BEGIN

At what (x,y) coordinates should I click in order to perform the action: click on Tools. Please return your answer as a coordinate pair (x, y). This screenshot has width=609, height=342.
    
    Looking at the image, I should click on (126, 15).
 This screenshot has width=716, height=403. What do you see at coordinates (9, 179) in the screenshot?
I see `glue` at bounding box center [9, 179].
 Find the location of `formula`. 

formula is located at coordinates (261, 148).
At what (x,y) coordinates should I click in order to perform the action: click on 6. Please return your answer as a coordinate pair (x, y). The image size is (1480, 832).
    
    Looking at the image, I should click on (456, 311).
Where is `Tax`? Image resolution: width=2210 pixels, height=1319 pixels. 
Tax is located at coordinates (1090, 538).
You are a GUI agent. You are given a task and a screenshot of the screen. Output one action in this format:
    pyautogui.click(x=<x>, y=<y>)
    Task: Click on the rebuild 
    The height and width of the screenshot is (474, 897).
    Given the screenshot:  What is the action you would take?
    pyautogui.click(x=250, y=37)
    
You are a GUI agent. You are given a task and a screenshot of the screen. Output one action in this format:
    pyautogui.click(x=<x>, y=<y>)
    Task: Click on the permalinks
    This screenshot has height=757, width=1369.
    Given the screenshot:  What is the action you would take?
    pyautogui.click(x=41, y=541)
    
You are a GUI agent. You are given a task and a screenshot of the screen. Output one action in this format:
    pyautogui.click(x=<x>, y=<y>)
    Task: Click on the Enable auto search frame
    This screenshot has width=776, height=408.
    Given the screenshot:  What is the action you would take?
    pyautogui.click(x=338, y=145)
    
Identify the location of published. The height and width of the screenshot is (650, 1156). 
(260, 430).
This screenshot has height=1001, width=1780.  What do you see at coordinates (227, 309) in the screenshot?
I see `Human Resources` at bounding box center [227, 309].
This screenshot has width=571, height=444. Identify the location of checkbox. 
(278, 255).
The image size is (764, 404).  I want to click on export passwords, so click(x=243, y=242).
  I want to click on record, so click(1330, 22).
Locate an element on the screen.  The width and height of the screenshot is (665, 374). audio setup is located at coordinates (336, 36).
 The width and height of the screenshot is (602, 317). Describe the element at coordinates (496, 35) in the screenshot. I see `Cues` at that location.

END

Please rewrite everything from the line containing "is (1480, 832)." down to the line containing "Tax is located at coordinates (1090, 538)." as a JSON list of strings. Use one string per line and leave out blank lines.

[
  "At what (x,y) coordinates should I click in order to perform the action: click on 6. Please return your answer as a coordinate pair (x, y). The image size is (1480, 832).",
  "    Looking at the image, I should click on (456, 311).",
  "Where is `Tax`? Image resolution: width=2210 pixels, height=1319 pixels. ",
  "Tax is located at coordinates (1090, 538)."
]